Ways to grow your MRR

To grow your MRR, it’s best to recall the four ways that MRR changes and focus on developing your pricing model to optimize each category. Here are a few simple ways to improve:

Reduce free plans

Free plans don’t count towards your MRR. Your goal should be to convert as many potential customers to paying subscribers as possible. Whenever possible, use a trial instead. Converting a trial to a paid subscription is usually easier than converting a free plan to a paid one.

Upsell or change your pricing model

If correctly implemented, add-ons and metered-billing are effective ways to upsell your existing customers. Building valuable tools on top of your core product makes it easy to add news plans to an existing subscription. Offering per-seat or per-usage billing means your revenue can grow with your customers.

Reduce involuntary churn

Stripe offers products like automatic card updates and Smart Retries to reduce the involuntary churn a normal business might encounter due to expired cards, lost cards, or various network failures. You can also email your customers after a payment failure using webhooks, or have Stripe do it on your behalf by enabling the payment failures options in the Settings dashboard.

Common scenarios and how they relate to MRR


You control how coupons impact your MRR in Stripe Billing. You can decide to subtract recurring discounts from MRR, subtract one-time discounts from MRR, or both. You can do this from the Billing overview page using the Configure button.

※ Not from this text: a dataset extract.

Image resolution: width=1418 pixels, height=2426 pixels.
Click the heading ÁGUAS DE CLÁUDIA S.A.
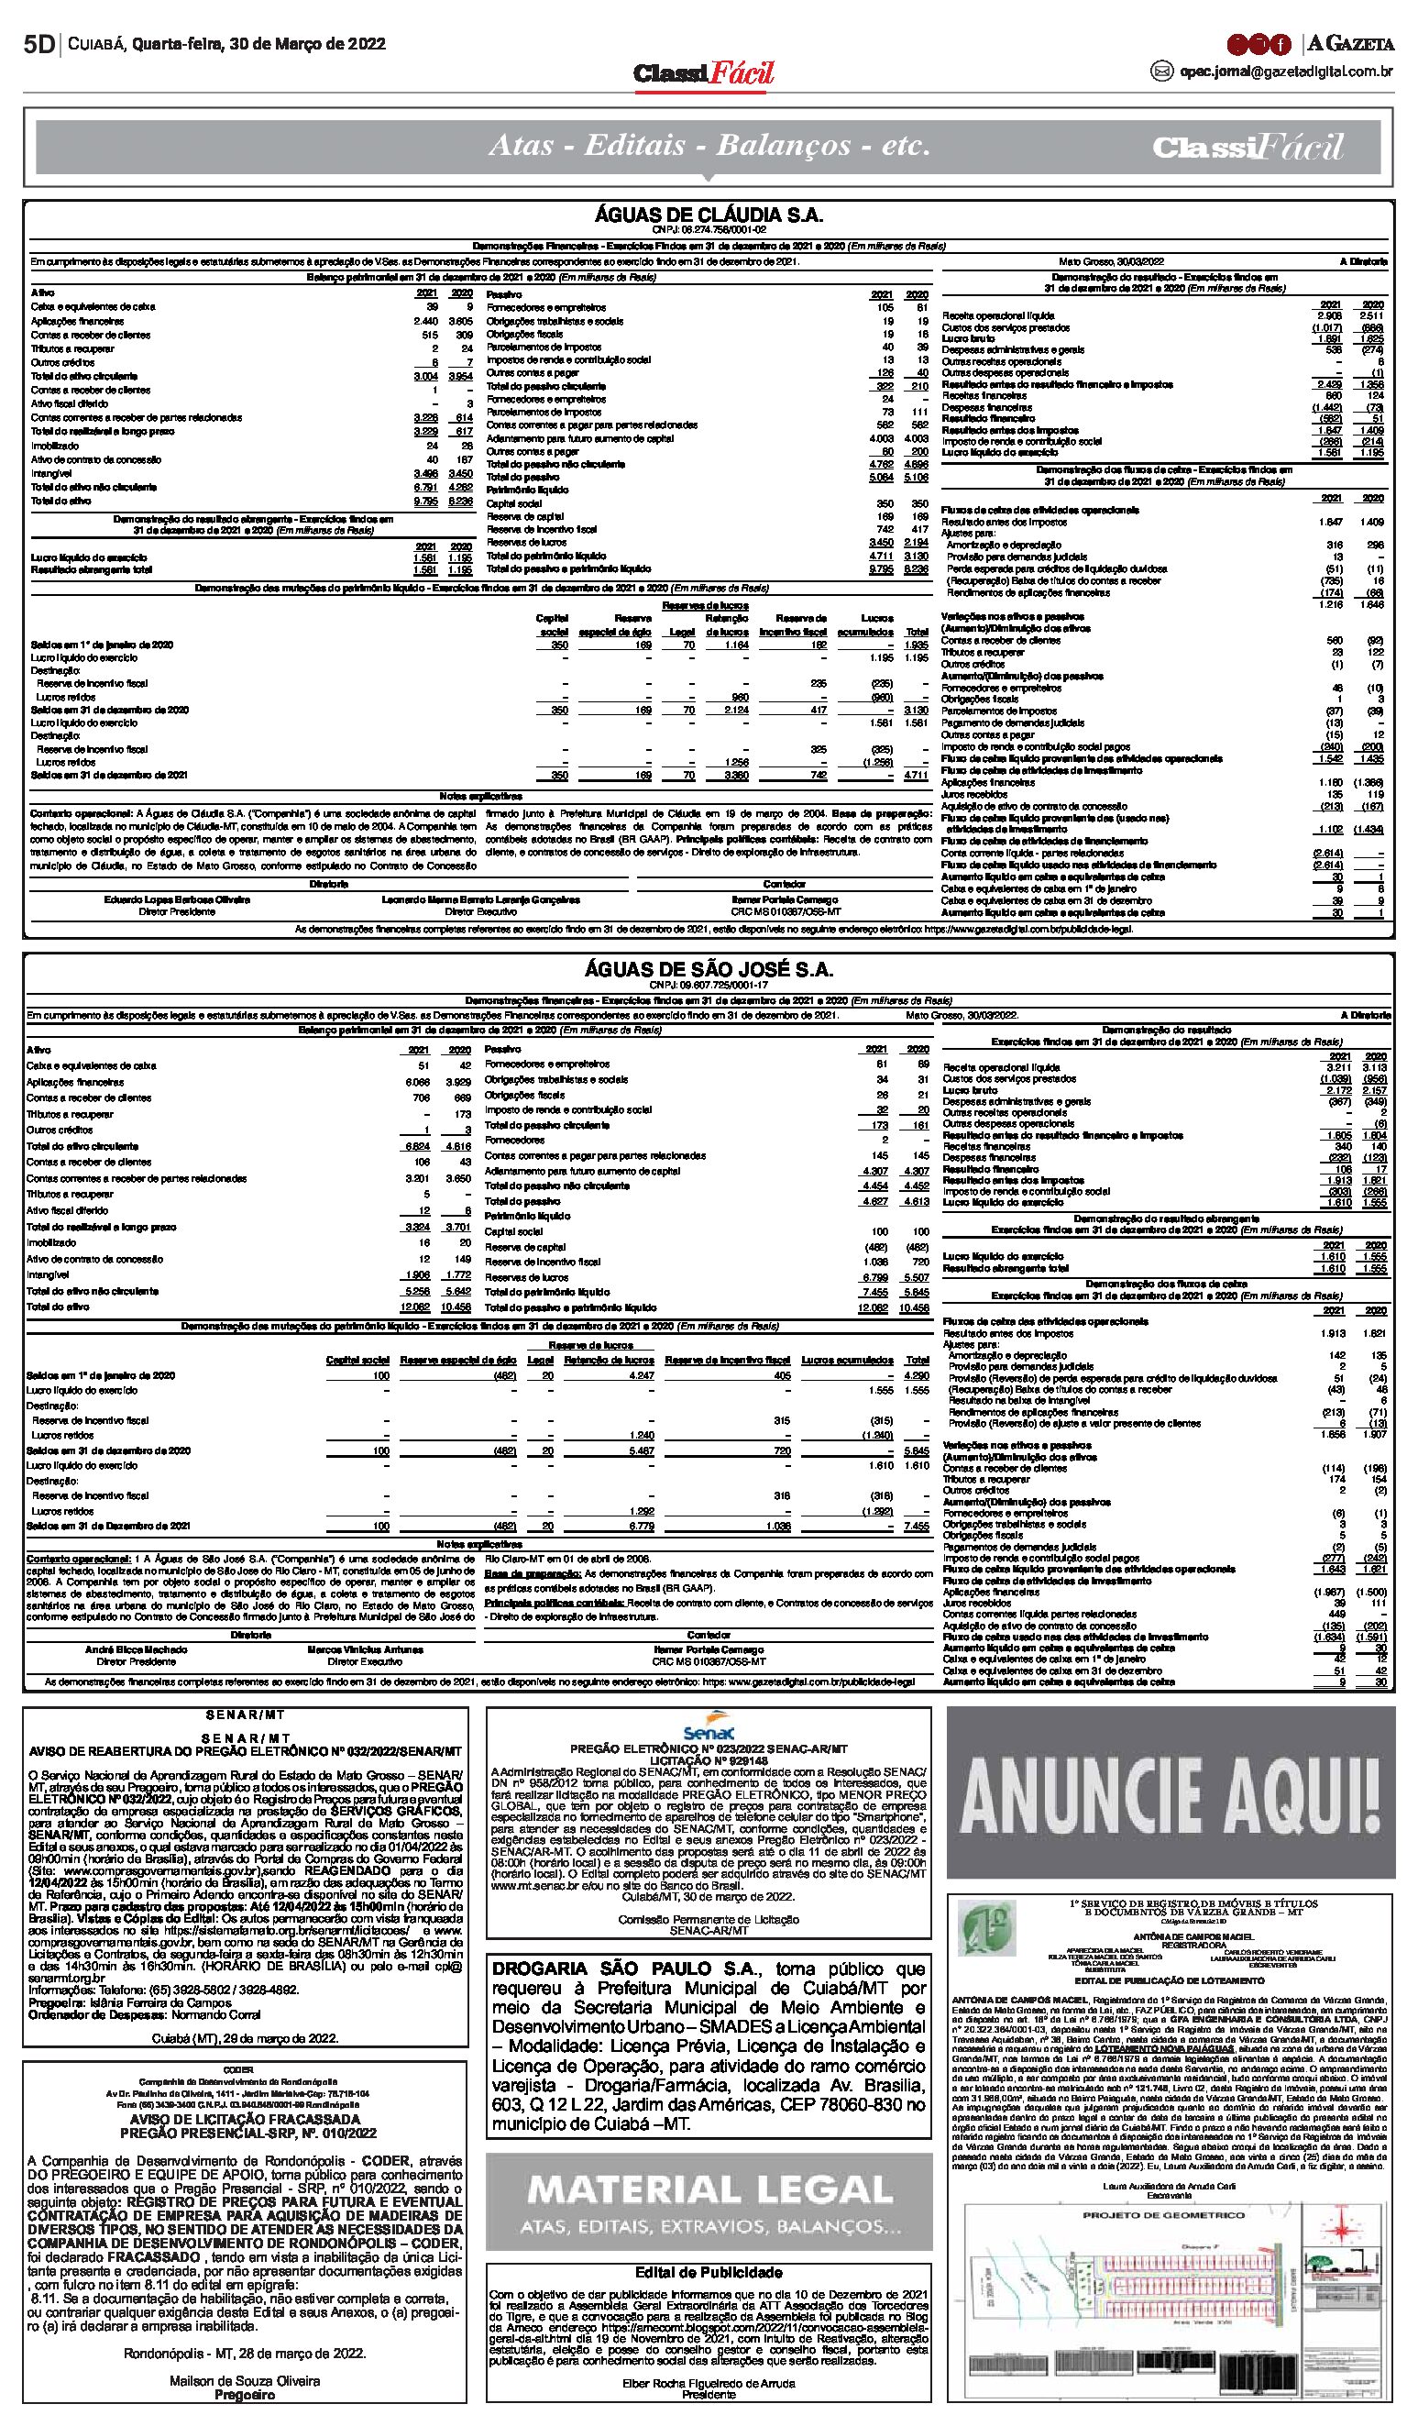click(709, 215)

Billing does not consider taxes or application_fee to be revenue, so they will not count towards your Monthly Recurring Revenue (MRR).

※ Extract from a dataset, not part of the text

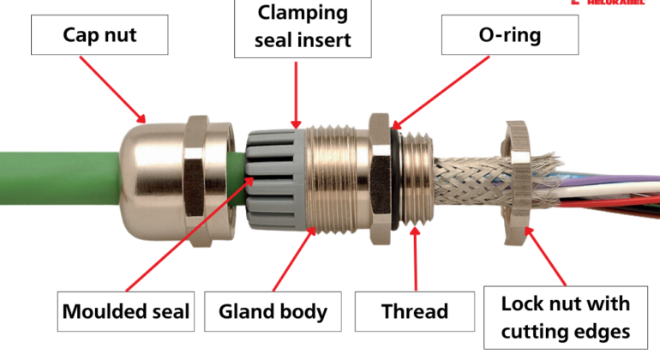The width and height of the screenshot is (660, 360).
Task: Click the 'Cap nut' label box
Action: point(101,37)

Any subscription still in a trialing status does not count towards your Monthly Recurring Revenue (MRR), as the subscription is not active and there is no predictable revenue for that subscriber.

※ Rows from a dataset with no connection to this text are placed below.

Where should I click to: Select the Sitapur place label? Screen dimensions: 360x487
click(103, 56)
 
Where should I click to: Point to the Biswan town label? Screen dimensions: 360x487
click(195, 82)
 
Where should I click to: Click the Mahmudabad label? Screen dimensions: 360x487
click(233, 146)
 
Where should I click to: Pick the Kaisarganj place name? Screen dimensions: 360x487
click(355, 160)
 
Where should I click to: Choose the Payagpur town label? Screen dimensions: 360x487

If a subscription transitions from trialing to active, the subscription will then count towards your MRR even if the first invoice is unpaid. Eventually, if the subscription is cancelled or marked unpaid, the subscription will no longer count towards your MRR and will also count towards your churn.


Once a subscription is unpaid rather than active, your MRR will decrease by the amount on the subscription. If you mark subscriptions as unpaid as your dunning final action, we consider a subscription delinquent at the time the following invoice is generated and automatically closed. For example, if you had your final payment attempt on the 8th but don’t bill until the 15th of the month, your subscription will be marked delinquent on the 15th.

Failed payments

A failed payment in itself will not affect a subscription’s MRR unless it is also the last retry amount, causing the subscription to go delinquent, i.e. transitioning to status=unpaid. See Delinquency above.


Once a subscription is canceled, the subscription no longer counts towards your MRR. If you cancel a subscription using cancel_at_period_end, the subscription will no longer count towards your MRR after the time of the API call, not at the end of the period when the cancellation goes into effect.

Metered billing

Metered billing is not included in Monthly Recurring Revenue (MRR) calculations, as the revenue can fluctuate significantly and is not predictable.


One-off refunds, like one-off discounts, do not affect MRR unless it is due to a change in the Plan’s price.